下面是我们的ShuffleMapTask当中的runTask的方法,在这个方法当中主要是调用了我们的HashShuffleWrite当中的write方法来进行具体的写出操作
/**
*
*/
override def runTask(context: TaskContext): MapStatus = {
// Deserialize the RDD using the broadcast variable.
//反序列化的起始时间
val deserializeStartTime = System.currentTimeMillis()
// 获得反序列化器closureSerializer
val ser = SparkEnv.get.closureSerializer.newInstance()
// 调用反序列化器closureSerializer的deserialize()进行RDD和ShuffleDependency的反序列化,数据来源于taskBinary
val (rdd, dep) = ser.deserialize[(RDD[_], ShuffleDependency[_, _, _])](
ByteBuffer.wrap(taskBinary.value), Thread.currentThread.getContextClassLoader)
//计算Executor进行反序列化的时间
_executorDeserializeTime = System.currentTimeMillis() - deserializeStartTime
metrics = Some(context.taskMetrics)
var writer: ShuffleWriter[Any, Any] = null
try {
//获得shuffleManager
val manager = SparkEnv.get.shuffleManager
//根据partition指定分区的Shufflea获取Shuffle Writer,shuffleHandle是shuffle ID
//partitionId表示的是当前RDD的某个partition,也就是说write操作作用于partition之上
writer = manager.getWriter[Any, Any](dep.shuffleHandle, partitionId, context)

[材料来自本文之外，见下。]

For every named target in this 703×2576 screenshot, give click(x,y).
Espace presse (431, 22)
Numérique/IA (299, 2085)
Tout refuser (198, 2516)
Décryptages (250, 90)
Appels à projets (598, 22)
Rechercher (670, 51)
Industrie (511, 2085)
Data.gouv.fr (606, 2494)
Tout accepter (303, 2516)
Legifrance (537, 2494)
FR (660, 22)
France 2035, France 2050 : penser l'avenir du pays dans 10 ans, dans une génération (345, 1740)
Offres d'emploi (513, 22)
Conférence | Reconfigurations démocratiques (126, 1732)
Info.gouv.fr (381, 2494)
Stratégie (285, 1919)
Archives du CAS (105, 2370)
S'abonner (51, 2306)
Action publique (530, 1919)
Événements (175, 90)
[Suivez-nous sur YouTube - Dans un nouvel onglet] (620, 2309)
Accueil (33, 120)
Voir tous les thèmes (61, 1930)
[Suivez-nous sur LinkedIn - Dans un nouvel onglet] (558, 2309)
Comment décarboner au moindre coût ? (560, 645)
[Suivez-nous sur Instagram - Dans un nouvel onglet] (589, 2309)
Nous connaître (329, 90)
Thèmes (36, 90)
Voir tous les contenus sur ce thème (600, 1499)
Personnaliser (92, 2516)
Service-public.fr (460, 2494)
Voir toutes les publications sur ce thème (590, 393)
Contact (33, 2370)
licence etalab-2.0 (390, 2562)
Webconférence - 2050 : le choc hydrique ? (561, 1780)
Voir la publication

//针对RDD中的分区partition,调用rdd的iterator()方法后,再调用writer的write()方法,写数据
writer.write(rdd.iterator(partition, context).asInstanceOf[Iterator[_ <: Product2[Any, Any]]])
//停止writer,并返回标志位
writer.stop(success = true).get
} catch {
case e: Exception =>
try {
if (writer != null) {
writer.stop(success = false)
}
} catch {
case e: Exception =>
log.debug("Could not stop writer", e)
}
throw e
}
}
下面这个代码是我们的HashShuffleWrite的写方法的代码如下:
/**
* Write a bunch of records to this task's output
* 将一堆记录写入此任务的输出*/
/**
* 主要处理两件事:
* 1)判断是否需要进行聚合,比如和都要写入的话,那么先生成
* 然后再进行后续的写入工作
* 2)利用Partition函数来决定写入哪一个文件中.
*/
override def write(records: Iterator[Product2[K, V]]): Unit = {
//判断aggregator是否被定义,需要做Map端聚合操作
val iter = if (dep.aggregator.isDefined) {
if (dep.mapSideCombine) {//判断是否需要聚合,如果需要,聚合records执行map端的聚合
//汇聚工作,reducebyKey是一分为二的,一部在ShuffleMapTask中进行聚合
//另一部分在resultTask中聚合
dep.aggregator.get.combineValuesByKey(records, context)
} else {
records
}
} else {
require(!dep.mapSideCombine, "Map-side combine without Aggregator specified!")
records
}
//利用getPartition函数来决定写入哪一个文件中.
for (elem <- iter) {
//elem是类似于的键值对,以K为参数用partitioner计算其对应的值,
val bucketId = dep.partitioner.getPartition(elem._1)//获得该element需要写入的partitioner
//实际调用FileShuffleBlockManager.forMapTask进入数据写入
//bucketId文件名称,key elem._1,value elem._2
shuffle.writers(bucketId).write(elem._1, elem._2)
}
}
FileShuffleBlockResolver类的主要解析如下:
/**
* Manages assigning disk-based block writers to shuffle tasks. Each shuffle task gets one file
* per reducer (this set of files is called a ShuffleFileGroup).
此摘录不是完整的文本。